The EUR/USD currency pair has experienced a notable rebound from recent multi-week lows amid easing concerns over escalating trade tensions. Market sentiment remains positive, supported by a broader risk-on environment that diminishes the appeal of the safe-haven US dollar. Investors are now turning their attention to upcoming US economic data, particularly the Consumer Price Index (CPI), which is expected to provide insight into Federal Reserve policy prospects.

Earlier in the week, the EUR/USD pair declined sharply following heightened fears of a trade war escalation when US President Donald Trump announced a potential 30% tariff on European Union imports, scheduled to commence August 1. In response, European leaders signaled ongoing efforts to negotiate an agreement with Washington before any retaliatory measures are implemented. Despite initial threats, there has been a shift in narratives as Trump has indicated a willingness to engage in trade discussions, suggesting that a broader trade conflict might be avoided. Such developments buoyed the euro and lifted risk sentiment globally, simultaneously pulling the US dollar away from its recent peak levels.

Market positioning appears to be adjusting ahead of the key CPI release, which is regarded as a crucial factor in determining the path of US monetary policy. Expectations for the upcoming data are mixed, with many traders still considering the likelihood of a rate cut by the Federal Reserve by September. A softer inflation report could reinforce market expectations for an early easing cycle, potentially weakening the dollar further. Conversely, a stronger CPI reading might boost the dollar temporarily, although the European Central Bank remains committed to maintaining its current accommodative stance, with no imminent plans to alter interest rates at its upcoming meeting.

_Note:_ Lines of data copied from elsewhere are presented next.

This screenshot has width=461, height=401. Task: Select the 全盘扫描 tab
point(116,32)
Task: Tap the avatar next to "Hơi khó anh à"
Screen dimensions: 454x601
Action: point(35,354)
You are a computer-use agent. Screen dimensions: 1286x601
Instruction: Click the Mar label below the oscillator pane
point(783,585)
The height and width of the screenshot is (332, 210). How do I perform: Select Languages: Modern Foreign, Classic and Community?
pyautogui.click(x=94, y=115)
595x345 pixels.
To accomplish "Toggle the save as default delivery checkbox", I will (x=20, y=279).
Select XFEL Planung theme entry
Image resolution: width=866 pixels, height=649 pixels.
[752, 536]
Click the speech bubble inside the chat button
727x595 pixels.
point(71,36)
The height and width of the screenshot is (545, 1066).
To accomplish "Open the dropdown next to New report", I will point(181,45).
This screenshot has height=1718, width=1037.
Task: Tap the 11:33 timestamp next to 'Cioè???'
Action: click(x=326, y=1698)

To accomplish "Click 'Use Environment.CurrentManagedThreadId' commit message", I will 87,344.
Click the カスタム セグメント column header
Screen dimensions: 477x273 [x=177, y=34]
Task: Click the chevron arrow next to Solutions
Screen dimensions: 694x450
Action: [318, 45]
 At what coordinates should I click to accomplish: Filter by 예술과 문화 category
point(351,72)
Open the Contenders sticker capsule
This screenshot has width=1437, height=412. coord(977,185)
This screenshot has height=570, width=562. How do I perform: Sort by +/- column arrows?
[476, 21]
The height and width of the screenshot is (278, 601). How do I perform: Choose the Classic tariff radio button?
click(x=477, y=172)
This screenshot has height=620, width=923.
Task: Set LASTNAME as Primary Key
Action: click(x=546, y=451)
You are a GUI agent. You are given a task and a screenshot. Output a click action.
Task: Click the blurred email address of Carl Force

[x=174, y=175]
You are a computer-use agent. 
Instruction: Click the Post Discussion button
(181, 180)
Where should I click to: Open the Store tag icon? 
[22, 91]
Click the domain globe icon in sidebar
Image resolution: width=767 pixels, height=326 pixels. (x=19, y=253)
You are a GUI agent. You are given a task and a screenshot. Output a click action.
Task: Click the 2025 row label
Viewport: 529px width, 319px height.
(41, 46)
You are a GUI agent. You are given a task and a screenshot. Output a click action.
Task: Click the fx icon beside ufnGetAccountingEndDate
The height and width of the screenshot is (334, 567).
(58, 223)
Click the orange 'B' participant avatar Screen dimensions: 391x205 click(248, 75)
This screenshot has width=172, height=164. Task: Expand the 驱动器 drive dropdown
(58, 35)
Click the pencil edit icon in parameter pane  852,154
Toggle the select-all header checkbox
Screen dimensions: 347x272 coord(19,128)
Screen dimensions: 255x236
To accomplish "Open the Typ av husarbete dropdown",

Technically, the EUR/USD pair has recently broken below the 100-period simple moving average on the four-hour chart — a first since late May — and some oscillators indicate negative momentum. Nonetheless, momentum indicators like the daily RSI remain above 50, and the MACD still points toward bullish conditions. Immediate resistance is seen near the 1.1740-1.1745 zone, with the potential to advance toward the 1.1800 level and even challenge recent highs around 1.1830. On the downside, support levels around 1.1655-1.1660 are critical, with further declines possibly prompting a test of the 1.1600 level and deeper losses towards 1.1500 if this support is convincingly broken.